Hi guys. Well, after becoming way too obsessive about calories I ballooned back to 130. Although I put back the weight, I wouldn't say it was in vein - I feel a lot more energized and my period returned after hiding for eight months. Can't say I wasn't upset at first; it felt like agony seeing the number creep back up, but eventually I learned to accept it. I still do count calories... But it's definitely not as obsessive now.
But after looking back (note that I was never diagnosed with an actual eating disorder, but I seemed awfully close), I began to realize the damage that's been done. A couple of weeks ago after class, my friend decided to keep me company since I had work an hour later. She thought it would be appropriate to check out a shoe store, and I followed her of course. I've never liked shopping for clothes/accessories so it would be natural for me to feel bored. Then I realized it wasn't boredom I felt - but rather, the pain after noticing so many skinny girls (yes, including my friend). I actually felt like I wanted to cry; at that moment I felt like I was a giant compared to everyone else. It didn't help that everyone in the store was thin. Luckily I managed to keep it in. I couldn't believe how something that trivial would affect me like that - and just when I thought those types of thoughts were going away.
Another time back in November (where I was still paranoid about calorie counting), me and my family went to a party to celebrate my cousin's third birthday. I knew junkfood would be there, so I purposely ate less before the party to make up for the crap I would eat later. It was time to eat cake; everyone had their portion - but even then it was so large there was still quite a bit left. My aunt told everyone there wasn't much room in the fridge so the cake had to be finished. Knowing this I thought, "I still got some calories left within my budget, so why not..." And I reached to take a sliver (no joke lol - it was the size of a small pancake!). My little sister noticed and mentioned, "Wowwww...fatty." That hit me hard, a lot harder than I'd like it to - guess who went to the washroom to cry? Perhaps what was even worse was what I was thinking at that moment: I'll starve, my parents will notice and they'll make her feel worse. She'll be partly to blame! Take that, b*tch!

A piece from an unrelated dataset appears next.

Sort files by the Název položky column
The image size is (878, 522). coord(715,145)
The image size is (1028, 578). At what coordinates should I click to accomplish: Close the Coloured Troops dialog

... And so my question to everyone: what's your way of countering these bad thoughts?
You can see that these thoughts are negative, that's a good first step to countering them. Can you also see that they are unreasonable thoughts?
Why does seeing thin girls upset you so much and why do you feel big in comparison? What is it about thin that you attach so much value to? If it's about attractiveness, then super skinny is not the be all and end all of attractiveness. Attractiveness is about a whole person.
If we're talking about attractiveness to a potential sexual partner (boy or girl) then skinny doesn't even matter. Although I am heterosexual, I do appraise girls as I'm sure most girls do and I can clearly see that sexual attractivenes is about the whole person, their face, hair, eyes, something about their figure whether that is a slim waist or a gorgeous curved bum and thigh, really skinny girls often don't have rounded breasts ... do you see what I mean. Start looking at every girl around you and consider what you find attractive in each and every one of them (yes, I am telling you to be a total perve!!). My point being, if you can widen your view point of what you find attractive in a female form then you may stop obsessing about super skinny.
And if you associate thin with likeable then reconsider, what possible link is there with thin and likeable. Whether someone is likeable, popular, a good friend, etc. is about personality, confidence, honesty, integrity, approachableness, friendliness. Again, try to consider the people about you in more dimensions.
As for sisters, they can be mean and spiteful and rarely actually mean what they say in snidy moments. You're young and active, you can certainly eat an extra sliver of cake without doubling in size.
Anyway, I hope that is of some help. Start questioning your negative thoughts. Take them to their logical conclusion and then counter them with more reasonable thoughts.
Well done in pursuing recovery, you are a brave and awesome person for it. Be proud of yourself!